PROBLEM TO SOLVE:
Within the listing below, how many lines hold the string "will"? Only the number is wanted.

RECORDS SHOWN:
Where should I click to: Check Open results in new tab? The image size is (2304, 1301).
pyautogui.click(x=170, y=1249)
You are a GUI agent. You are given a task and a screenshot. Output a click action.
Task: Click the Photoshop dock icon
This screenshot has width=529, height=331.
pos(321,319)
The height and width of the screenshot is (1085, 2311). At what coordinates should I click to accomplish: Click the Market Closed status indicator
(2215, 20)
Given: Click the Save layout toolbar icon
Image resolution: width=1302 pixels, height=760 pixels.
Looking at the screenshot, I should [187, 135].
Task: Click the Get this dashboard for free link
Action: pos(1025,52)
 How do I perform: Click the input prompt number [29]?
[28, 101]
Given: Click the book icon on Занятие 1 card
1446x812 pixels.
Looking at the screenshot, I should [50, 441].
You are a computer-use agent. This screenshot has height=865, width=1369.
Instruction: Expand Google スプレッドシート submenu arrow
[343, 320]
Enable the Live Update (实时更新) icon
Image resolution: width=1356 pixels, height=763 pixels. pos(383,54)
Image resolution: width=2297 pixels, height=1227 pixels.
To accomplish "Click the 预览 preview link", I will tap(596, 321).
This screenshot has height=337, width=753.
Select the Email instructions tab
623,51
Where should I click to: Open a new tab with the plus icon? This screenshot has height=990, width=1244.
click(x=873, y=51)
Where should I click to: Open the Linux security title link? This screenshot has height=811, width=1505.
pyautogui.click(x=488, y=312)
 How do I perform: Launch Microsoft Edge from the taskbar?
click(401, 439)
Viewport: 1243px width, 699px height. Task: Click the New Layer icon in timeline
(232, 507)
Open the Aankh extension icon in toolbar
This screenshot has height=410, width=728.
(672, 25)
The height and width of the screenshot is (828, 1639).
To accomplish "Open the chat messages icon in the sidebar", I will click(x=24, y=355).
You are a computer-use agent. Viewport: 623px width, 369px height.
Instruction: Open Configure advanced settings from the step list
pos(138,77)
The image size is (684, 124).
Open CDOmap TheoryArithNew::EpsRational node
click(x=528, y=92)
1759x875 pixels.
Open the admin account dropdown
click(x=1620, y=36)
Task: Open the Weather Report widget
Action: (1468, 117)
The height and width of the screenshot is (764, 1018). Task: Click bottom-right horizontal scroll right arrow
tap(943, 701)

EXPECTED OUTPUT:
2